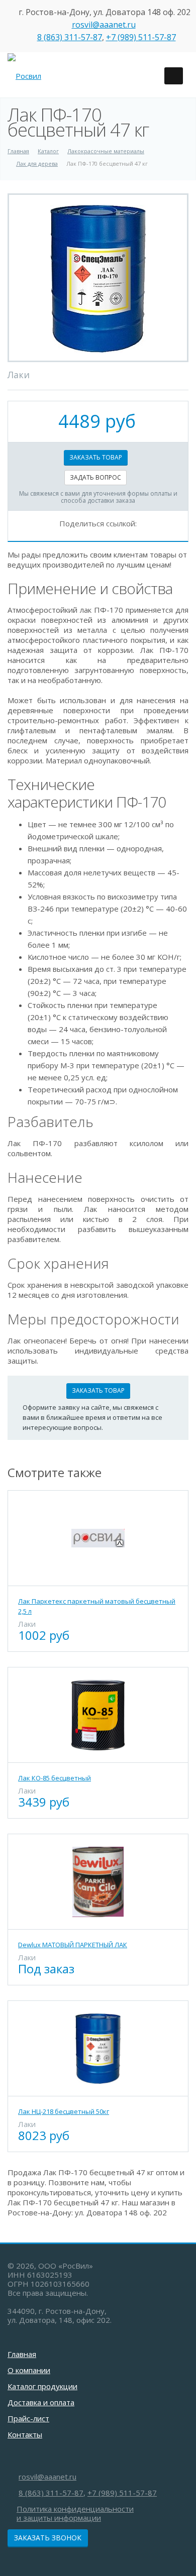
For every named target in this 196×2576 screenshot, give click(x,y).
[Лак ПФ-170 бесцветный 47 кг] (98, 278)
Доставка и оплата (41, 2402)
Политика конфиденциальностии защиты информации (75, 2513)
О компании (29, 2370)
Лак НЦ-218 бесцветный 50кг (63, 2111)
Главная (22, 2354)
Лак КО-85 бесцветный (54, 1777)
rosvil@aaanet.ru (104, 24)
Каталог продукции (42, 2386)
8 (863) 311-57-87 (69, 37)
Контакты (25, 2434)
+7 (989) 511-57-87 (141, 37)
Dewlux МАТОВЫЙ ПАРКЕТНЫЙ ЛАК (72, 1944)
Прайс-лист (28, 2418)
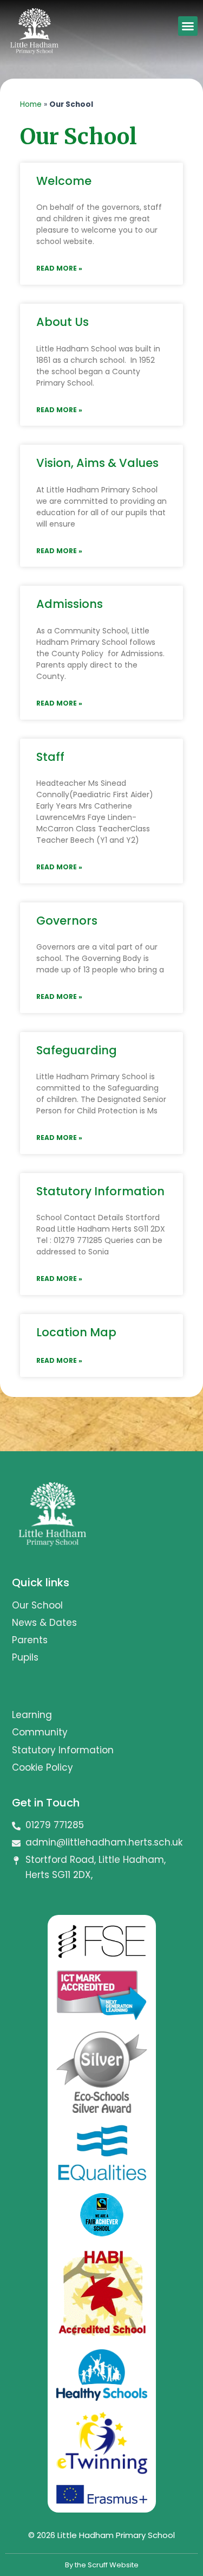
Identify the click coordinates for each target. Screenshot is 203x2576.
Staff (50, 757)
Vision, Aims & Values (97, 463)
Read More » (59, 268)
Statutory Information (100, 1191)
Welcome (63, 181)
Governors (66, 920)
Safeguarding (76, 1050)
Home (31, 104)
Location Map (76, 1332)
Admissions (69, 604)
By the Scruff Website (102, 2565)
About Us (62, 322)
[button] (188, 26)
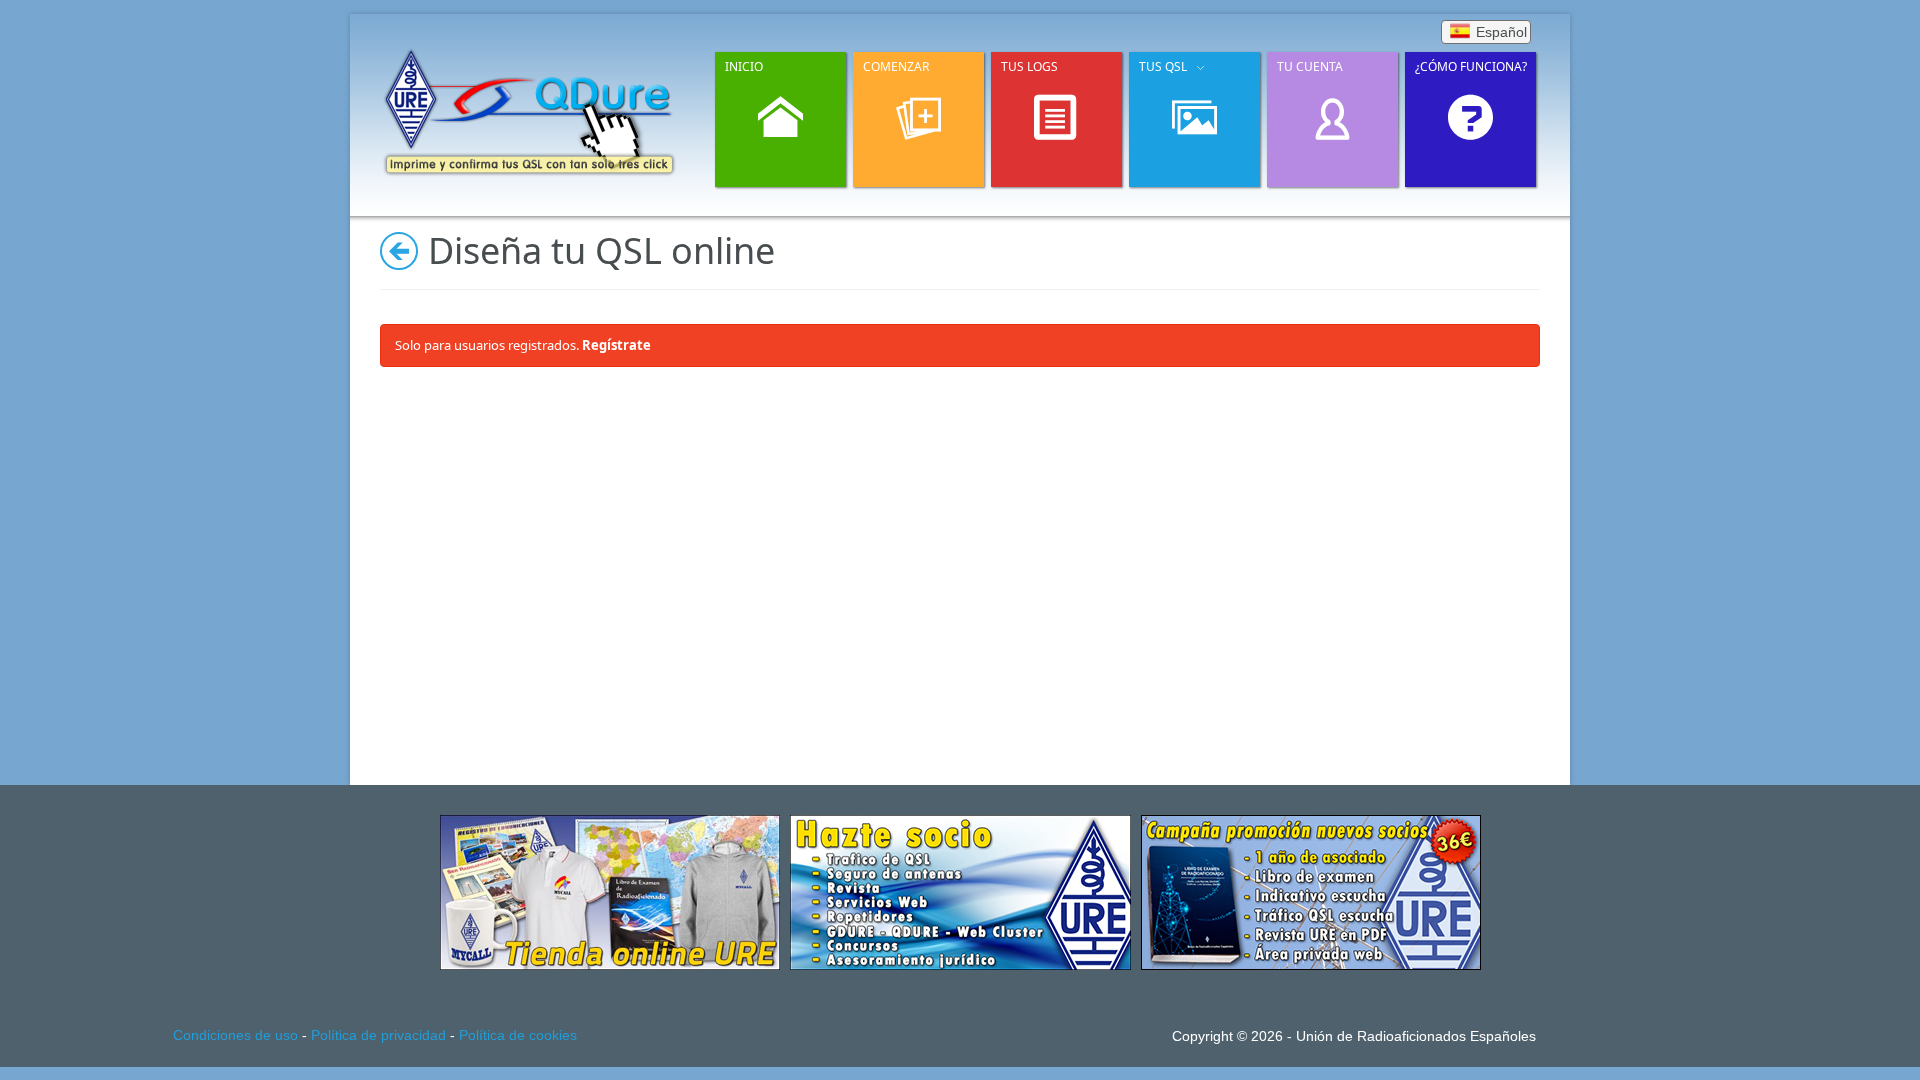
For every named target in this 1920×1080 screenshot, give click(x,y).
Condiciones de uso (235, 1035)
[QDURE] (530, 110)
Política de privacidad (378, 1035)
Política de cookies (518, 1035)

Exercise description: Which lines in the listing above include the string "бесцветный"? Copy each of them.

Result:
[Лак ПФ-170 бесцветный 47 кг] (98, 278)
Лак НЦ-218 бесцветный 50кг (63, 2111)
Лак КО-85 бесцветный (54, 1777)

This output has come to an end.